Este legado de primer orden fue parte integrante de la producción científica de aquellas colectividades y se hilvanó a través de los siglos mediante un complejo proceso de contacto –forjado entre imposiciones y negociaciones de significados– que, si bien partió desde las diversas etnias que llegaron allende el mar, se enriqueció gracias al intercambio de saberes, pareceres y quehaceres que se entabló entre ellas –y con los esclavizados nacidos en las Américas–, no sólo en las residencias de los amos, en sus haciendas y trapiches o en sus extensiones agropecuarias y Reales de Minas, sino en las “cimarronas”, donde se refugiaban los “huidos”, o en los diversos parajes donde se habían asentado los que lograron obtener su libertad.
Este esquema de conocimiento también se nutrió con los contenidos provenientes de las sociedades indígenas y de las mestizas con las cuales todos los grupos negros interactuaban en su diario acontecer, y aun con algunos frutos de la cultura de los sectores hegemónicos que, contradictoriamente, pretendían negar sus supuestos. Y así muchos de sus términos de referencia se expresaran en el lenguaje del colonizador, para el siglo XVIII estos sistemas de sistematización del orden natural y social se habían constituido en verdaderas plataformas para intervenir y transformar algunos aspectos de la realidad que había sido diseñada para ellos por parte de los poderes dominantes.
Estos últimos, en especial aquellos que se autodenominaban “ilustrados”, los hallaron por doquiera que viajaran. Sin embargo, lejos de reconocer en toda su valía esta parte de la tildada por ellos como “ciencia de los rústicos”, trataron –cuando ello fue factible y útil para sus propios intereses– de homologar sus contenidos dentro de su propio universo cultural, en especial dentro de la producción de la ciencia moderna de corte europeo. Y cuando esta labor de expropiación de significados no fue una alternativa viable, propugnaron su total erradicación para que no se convirtieran en un “obstáculo” más para el “Plan de la Civilización” en el cual estaban empeñados.

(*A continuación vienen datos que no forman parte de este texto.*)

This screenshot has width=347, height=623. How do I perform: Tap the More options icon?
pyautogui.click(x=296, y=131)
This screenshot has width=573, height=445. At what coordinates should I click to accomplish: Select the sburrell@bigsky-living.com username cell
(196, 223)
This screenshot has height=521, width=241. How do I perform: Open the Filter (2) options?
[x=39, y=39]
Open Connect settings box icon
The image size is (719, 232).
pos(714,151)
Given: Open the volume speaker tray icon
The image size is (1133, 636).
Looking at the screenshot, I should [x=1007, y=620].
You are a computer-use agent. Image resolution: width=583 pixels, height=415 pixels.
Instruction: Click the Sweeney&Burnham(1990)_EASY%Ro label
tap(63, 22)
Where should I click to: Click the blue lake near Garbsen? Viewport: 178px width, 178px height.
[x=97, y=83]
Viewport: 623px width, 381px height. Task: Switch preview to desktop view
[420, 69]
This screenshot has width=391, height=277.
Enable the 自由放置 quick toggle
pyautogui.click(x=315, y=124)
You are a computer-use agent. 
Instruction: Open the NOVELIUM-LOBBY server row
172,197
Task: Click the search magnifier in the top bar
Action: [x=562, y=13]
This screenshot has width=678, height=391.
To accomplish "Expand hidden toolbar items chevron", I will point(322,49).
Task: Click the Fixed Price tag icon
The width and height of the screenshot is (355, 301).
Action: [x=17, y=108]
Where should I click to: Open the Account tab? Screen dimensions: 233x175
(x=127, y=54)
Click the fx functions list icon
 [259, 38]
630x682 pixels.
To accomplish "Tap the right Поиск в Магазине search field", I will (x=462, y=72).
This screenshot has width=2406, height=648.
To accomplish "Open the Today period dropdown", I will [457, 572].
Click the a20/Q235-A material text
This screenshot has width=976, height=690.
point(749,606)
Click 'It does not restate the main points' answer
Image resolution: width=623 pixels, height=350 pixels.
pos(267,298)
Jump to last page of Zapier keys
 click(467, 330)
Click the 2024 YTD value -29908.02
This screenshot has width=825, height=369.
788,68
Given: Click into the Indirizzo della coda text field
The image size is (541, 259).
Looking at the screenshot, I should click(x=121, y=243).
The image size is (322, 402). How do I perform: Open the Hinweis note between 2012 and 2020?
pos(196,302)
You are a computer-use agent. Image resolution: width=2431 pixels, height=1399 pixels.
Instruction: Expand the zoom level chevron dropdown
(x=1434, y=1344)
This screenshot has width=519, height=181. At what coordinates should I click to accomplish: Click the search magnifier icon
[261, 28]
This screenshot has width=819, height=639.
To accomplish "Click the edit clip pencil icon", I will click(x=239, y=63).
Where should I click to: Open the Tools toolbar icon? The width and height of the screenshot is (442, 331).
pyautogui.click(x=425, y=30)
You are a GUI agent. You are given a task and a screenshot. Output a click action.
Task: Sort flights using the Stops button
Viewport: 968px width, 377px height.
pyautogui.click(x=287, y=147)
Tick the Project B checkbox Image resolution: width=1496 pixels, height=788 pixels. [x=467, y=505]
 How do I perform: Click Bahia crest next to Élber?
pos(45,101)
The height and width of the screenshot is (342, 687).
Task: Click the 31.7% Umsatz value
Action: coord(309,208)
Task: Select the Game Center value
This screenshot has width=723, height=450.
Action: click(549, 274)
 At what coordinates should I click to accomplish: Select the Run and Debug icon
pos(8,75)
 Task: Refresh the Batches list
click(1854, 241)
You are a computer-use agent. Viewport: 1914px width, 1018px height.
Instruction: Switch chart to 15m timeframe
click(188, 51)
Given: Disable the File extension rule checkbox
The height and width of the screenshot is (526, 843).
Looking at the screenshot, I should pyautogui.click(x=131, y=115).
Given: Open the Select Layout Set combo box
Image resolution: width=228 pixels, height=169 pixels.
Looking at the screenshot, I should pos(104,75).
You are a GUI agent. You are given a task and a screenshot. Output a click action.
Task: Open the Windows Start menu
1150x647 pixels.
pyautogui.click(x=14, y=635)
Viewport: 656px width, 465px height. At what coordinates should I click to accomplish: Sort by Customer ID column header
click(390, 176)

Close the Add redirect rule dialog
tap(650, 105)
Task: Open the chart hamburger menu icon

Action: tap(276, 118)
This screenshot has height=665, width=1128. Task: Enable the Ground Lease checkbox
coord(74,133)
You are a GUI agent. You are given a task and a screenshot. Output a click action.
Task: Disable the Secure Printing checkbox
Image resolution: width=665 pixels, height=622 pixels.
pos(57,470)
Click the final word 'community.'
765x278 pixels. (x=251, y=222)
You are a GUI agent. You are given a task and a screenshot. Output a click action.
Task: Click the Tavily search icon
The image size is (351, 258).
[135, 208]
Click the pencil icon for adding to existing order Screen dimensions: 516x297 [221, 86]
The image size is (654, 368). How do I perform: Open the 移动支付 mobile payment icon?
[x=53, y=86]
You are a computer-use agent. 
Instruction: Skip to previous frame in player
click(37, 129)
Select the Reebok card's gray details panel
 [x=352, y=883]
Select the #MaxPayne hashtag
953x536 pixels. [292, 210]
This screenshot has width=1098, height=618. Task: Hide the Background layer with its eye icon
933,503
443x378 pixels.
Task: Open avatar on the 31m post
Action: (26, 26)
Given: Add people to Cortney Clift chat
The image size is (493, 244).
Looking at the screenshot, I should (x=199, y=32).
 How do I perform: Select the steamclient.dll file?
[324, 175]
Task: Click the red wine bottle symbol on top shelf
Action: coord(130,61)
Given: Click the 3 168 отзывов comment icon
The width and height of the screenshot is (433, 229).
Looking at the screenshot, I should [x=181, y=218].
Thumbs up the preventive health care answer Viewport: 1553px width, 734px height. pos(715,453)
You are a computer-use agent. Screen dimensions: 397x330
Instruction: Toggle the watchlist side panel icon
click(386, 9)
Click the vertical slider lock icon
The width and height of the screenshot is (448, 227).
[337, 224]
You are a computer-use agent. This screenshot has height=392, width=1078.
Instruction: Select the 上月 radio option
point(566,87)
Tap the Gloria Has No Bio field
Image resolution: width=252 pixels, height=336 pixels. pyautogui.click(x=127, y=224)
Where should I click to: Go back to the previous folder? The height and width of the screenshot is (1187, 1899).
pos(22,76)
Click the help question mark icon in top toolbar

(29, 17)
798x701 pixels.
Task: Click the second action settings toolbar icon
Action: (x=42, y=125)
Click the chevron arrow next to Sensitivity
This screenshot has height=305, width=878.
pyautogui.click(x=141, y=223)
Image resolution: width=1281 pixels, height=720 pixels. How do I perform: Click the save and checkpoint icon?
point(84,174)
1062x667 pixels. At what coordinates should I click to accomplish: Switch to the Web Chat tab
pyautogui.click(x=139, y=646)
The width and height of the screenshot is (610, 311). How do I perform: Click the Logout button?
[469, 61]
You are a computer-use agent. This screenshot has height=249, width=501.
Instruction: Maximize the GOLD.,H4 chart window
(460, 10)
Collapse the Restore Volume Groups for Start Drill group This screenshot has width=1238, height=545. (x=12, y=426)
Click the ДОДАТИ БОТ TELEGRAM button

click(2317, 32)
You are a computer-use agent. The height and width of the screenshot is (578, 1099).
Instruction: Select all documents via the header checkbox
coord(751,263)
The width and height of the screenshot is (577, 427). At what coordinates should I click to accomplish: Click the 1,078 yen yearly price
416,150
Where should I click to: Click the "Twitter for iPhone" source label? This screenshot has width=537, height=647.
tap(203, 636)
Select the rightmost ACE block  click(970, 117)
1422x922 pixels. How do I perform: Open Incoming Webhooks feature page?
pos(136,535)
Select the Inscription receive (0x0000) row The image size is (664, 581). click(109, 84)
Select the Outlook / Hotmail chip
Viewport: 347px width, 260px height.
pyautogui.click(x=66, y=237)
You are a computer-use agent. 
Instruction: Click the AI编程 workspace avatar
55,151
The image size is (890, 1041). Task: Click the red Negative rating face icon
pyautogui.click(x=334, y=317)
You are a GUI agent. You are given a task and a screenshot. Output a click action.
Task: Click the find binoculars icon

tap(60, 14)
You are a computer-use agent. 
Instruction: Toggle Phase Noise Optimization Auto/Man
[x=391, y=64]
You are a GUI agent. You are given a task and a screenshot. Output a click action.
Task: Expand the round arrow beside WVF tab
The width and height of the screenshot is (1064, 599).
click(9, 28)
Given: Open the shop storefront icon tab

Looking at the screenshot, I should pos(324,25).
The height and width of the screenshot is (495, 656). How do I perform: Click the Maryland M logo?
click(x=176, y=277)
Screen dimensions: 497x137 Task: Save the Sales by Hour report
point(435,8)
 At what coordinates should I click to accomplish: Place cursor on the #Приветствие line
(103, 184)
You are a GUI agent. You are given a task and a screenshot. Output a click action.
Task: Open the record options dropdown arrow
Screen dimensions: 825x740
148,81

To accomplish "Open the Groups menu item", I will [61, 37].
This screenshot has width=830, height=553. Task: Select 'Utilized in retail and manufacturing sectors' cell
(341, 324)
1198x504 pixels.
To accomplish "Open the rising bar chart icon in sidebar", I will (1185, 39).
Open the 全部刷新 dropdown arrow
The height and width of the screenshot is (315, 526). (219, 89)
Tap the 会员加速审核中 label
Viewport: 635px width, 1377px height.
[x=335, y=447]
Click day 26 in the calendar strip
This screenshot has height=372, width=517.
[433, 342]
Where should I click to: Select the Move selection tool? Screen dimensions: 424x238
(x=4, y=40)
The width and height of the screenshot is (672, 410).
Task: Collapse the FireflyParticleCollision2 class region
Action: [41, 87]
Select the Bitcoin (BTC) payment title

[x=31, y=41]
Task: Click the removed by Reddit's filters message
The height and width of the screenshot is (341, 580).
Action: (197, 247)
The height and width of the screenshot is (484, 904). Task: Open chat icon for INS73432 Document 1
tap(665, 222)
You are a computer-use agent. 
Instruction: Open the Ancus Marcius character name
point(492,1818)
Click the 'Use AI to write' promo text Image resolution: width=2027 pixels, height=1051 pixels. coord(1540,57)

A pesar de estas acciones en su contra, varios sistemas de identificación y clasificación de la diversidad de formas que podía contener el fenómeno de la vida sobrevivieron a reiteradas campañas de anulación cultural emprendidas desde los púlpitos, las escuelas de primeras letras, las universidades y Colegios Mayores, desde las bibliotecas, expediciones académicas, tertulias y demás centros del saber provenientes de las élites. También se resistieron –a veces de forma subrepticia, en otras tantas de manera violenta– a varias iniciativas de poblamiento para “blanquear” cuerpos y mentes, así como a algunas políticas de integración económica y productiva de fronteras o de fortalecimiento de la institucionalidad colonial en sus territorios ancestrales. Y fue así como sustratos culturales divergentes como éstos permitieron la construcción de otras alternativas de existencia, con notas y acentos diferenciales, agregándole nuevas y sorprendentes dimensiones a la realidad natural y social durante este período de nuestra historia.